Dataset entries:

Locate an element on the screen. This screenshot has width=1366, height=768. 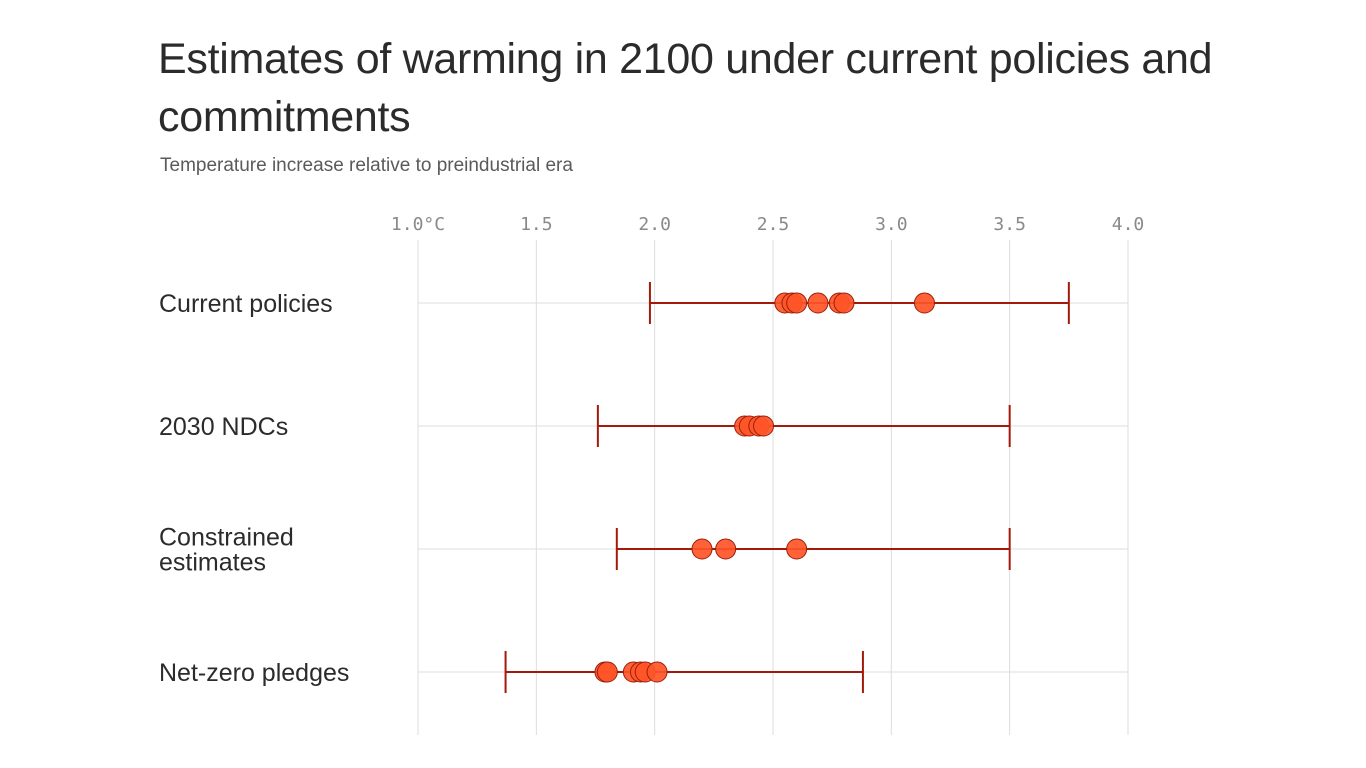
estimate-markers is located at coordinates (764, 488).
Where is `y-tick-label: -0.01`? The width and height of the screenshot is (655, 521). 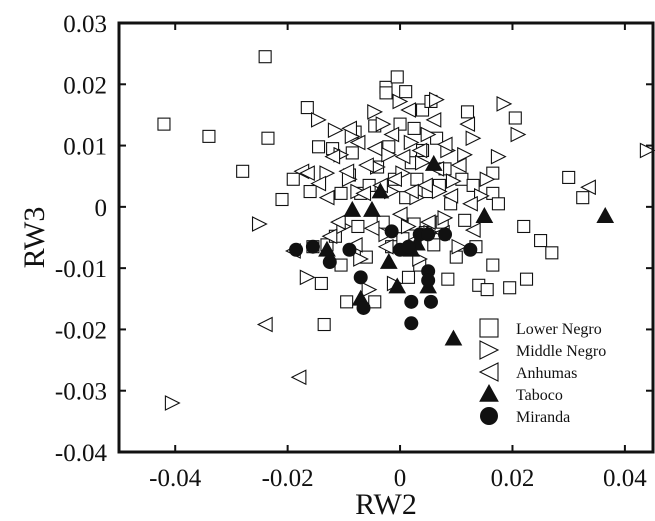 y-tick-label: -0.01 is located at coordinates (81, 270).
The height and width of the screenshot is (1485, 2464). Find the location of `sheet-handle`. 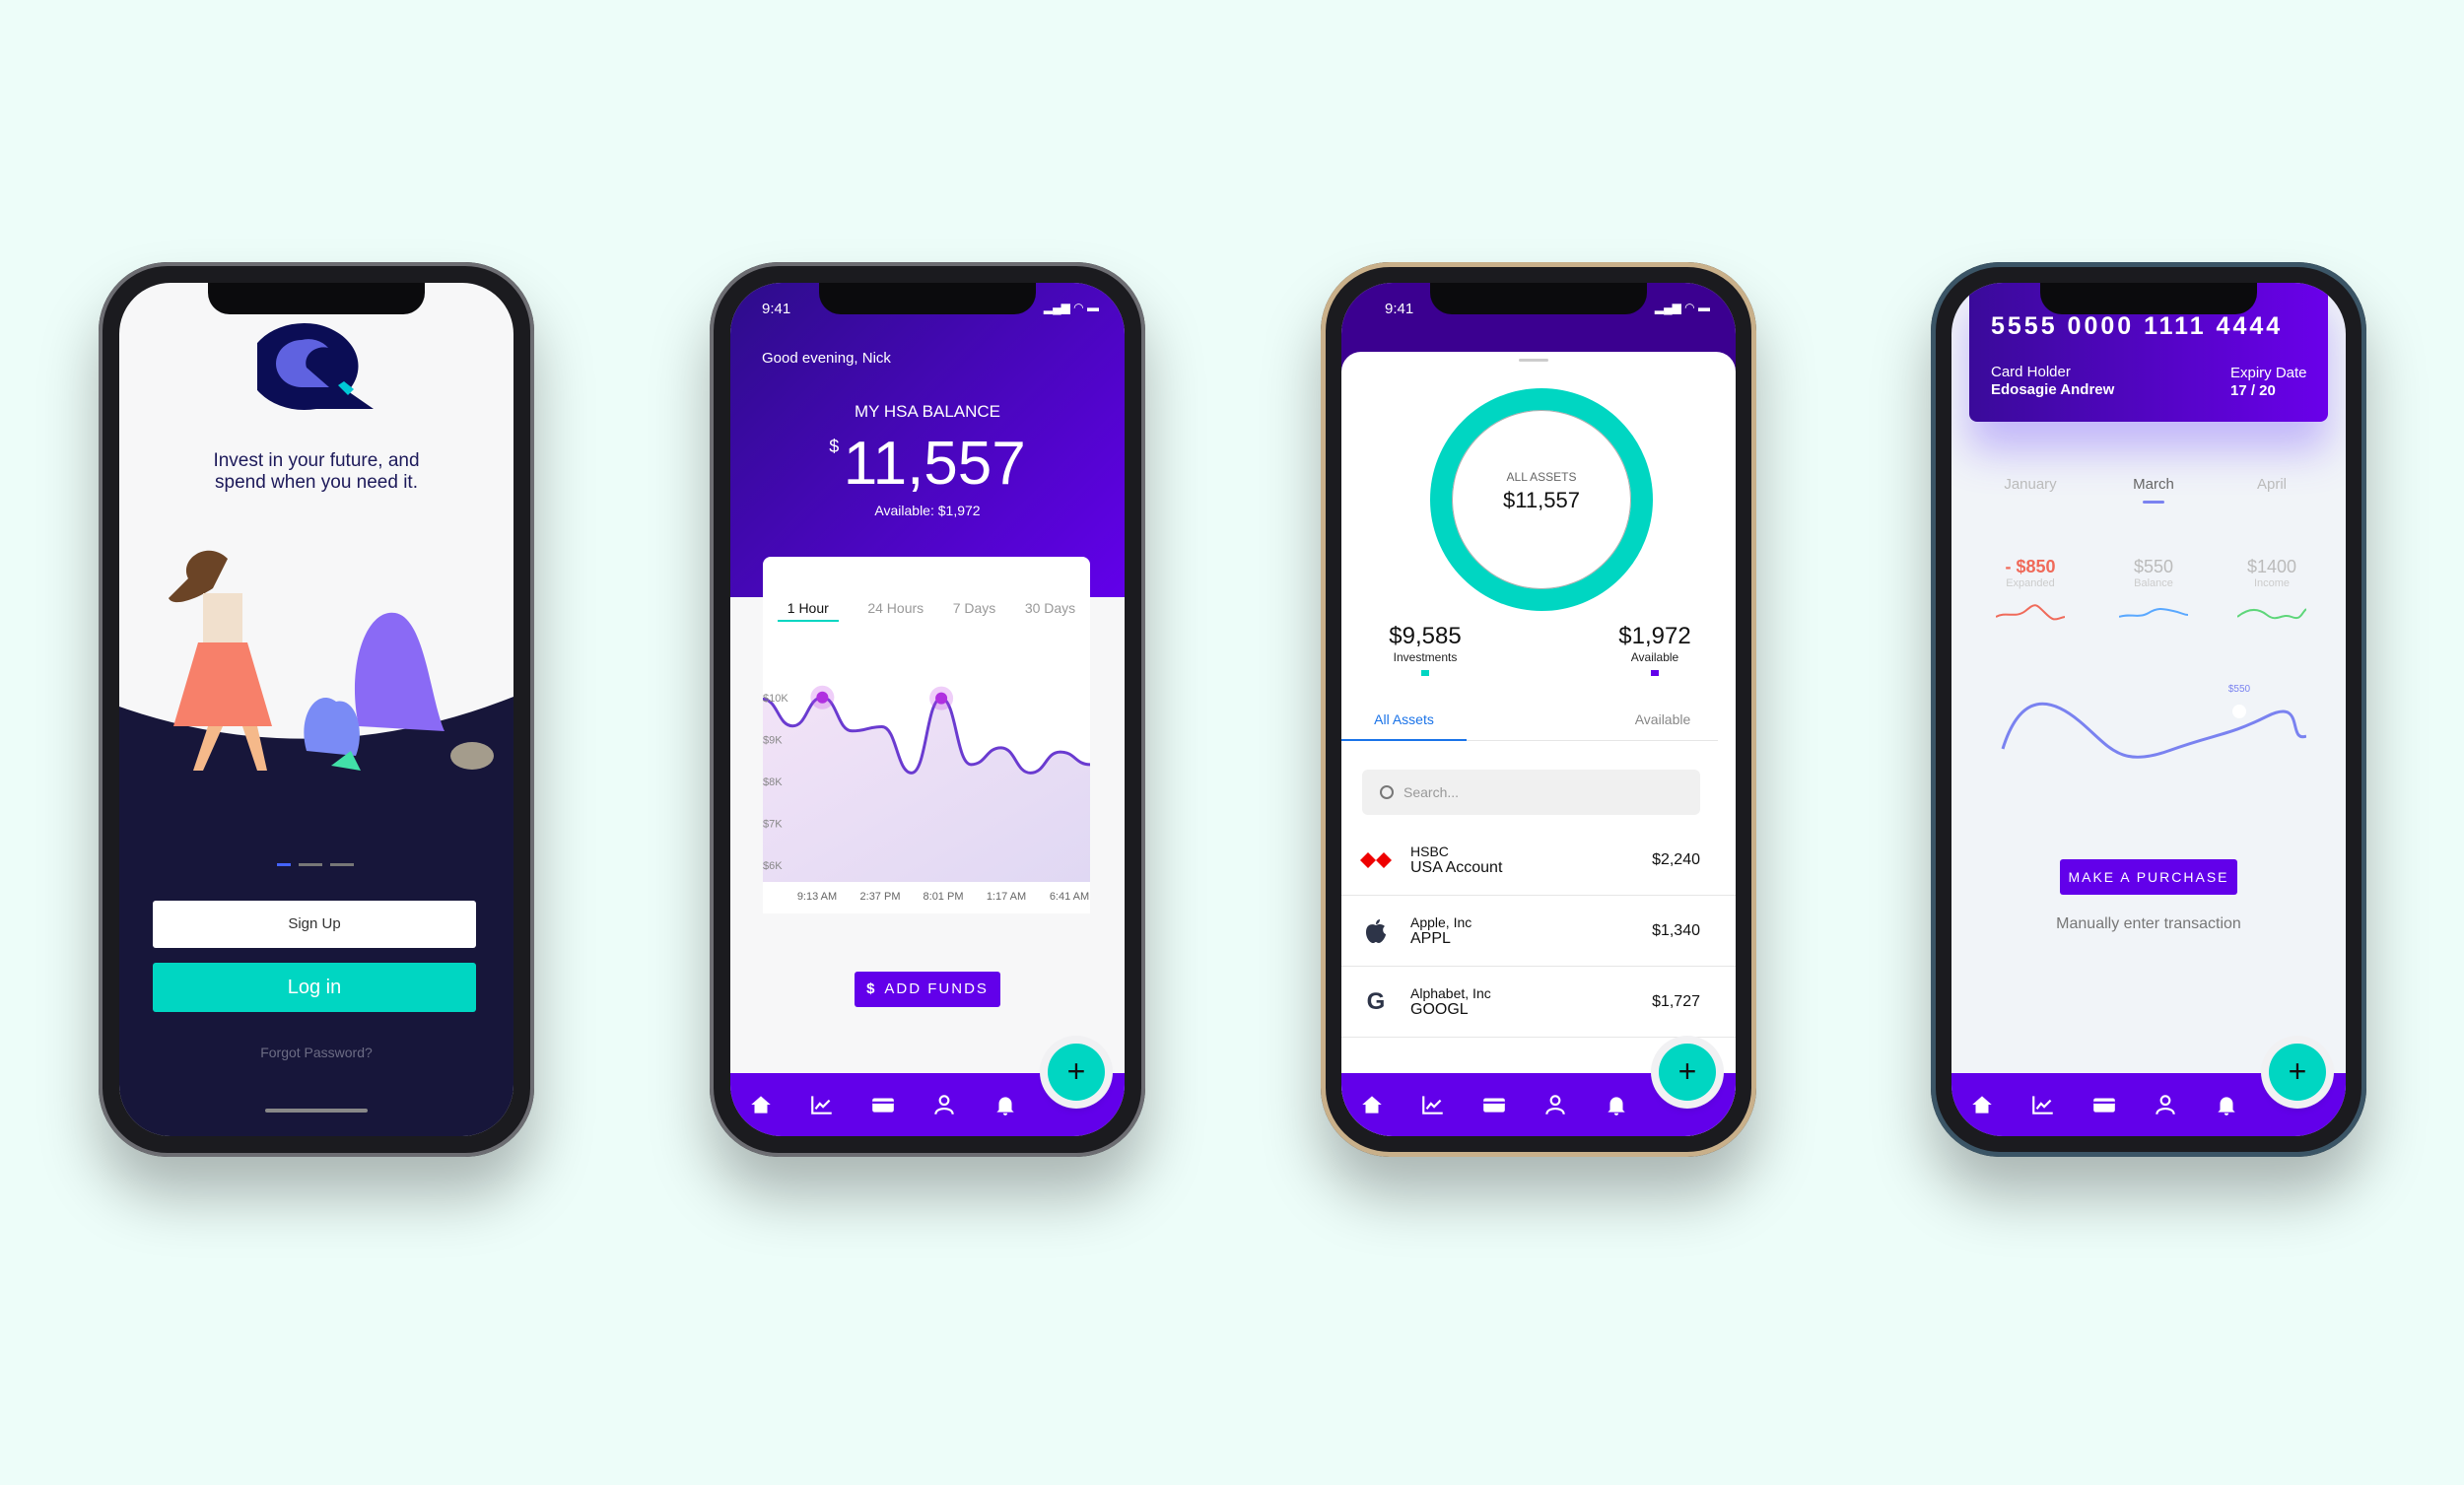

sheet-handle is located at coordinates (1533, 360).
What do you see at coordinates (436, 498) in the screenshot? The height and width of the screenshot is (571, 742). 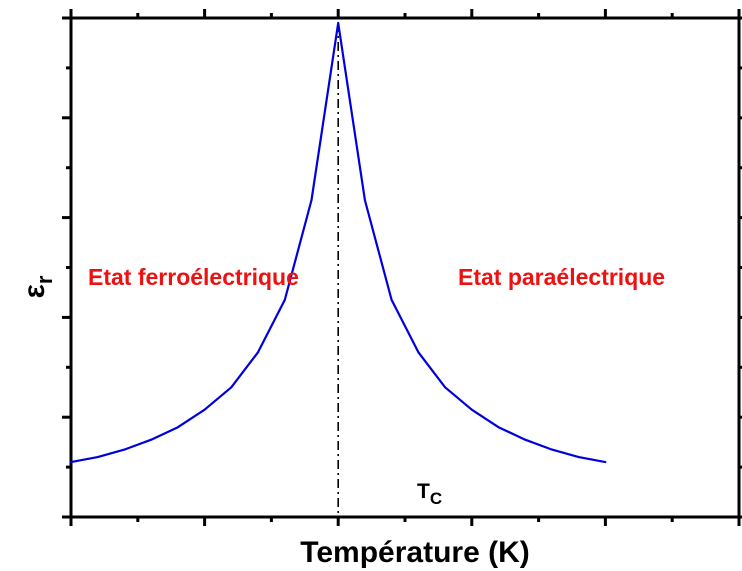 I see `tc-label-subscript: C` at bounding box center [436, 498].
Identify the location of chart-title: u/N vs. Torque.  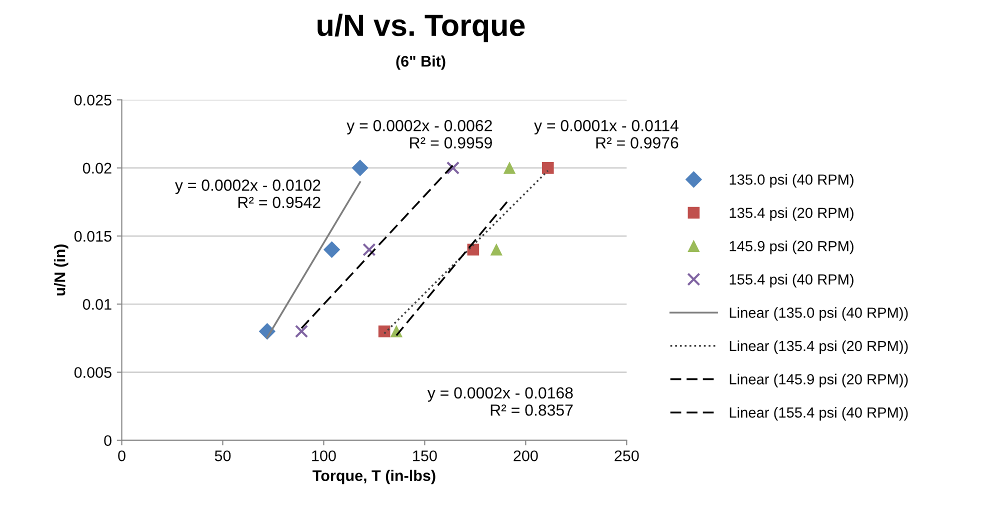
(422, 28).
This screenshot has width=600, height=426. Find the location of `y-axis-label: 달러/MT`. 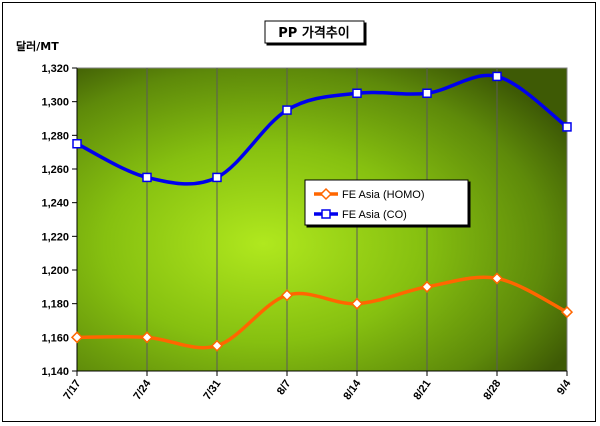

y-axis-label: 달러/MT is located at coordinates (38, 46).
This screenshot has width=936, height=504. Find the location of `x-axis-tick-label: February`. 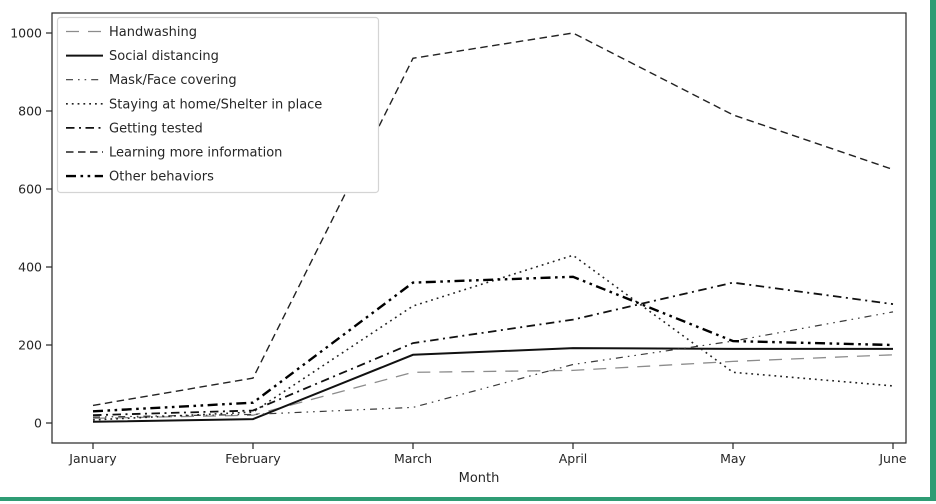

# Assigned task
Reproduce verbatim the entries from the line containing "This screenshot has width=600, height=426." through the end of the entries, with both ends included. Leave out the pictures.

# Output
This screenshot has width=600, height=426. Find the location of `y-axis-label: 달러/MT`. 

y-axis-label: 달러/MT is located at coordinates (38, 46).
This screenshot has width=936, height=504. Find the location of `x-axis-tick-label: February`. 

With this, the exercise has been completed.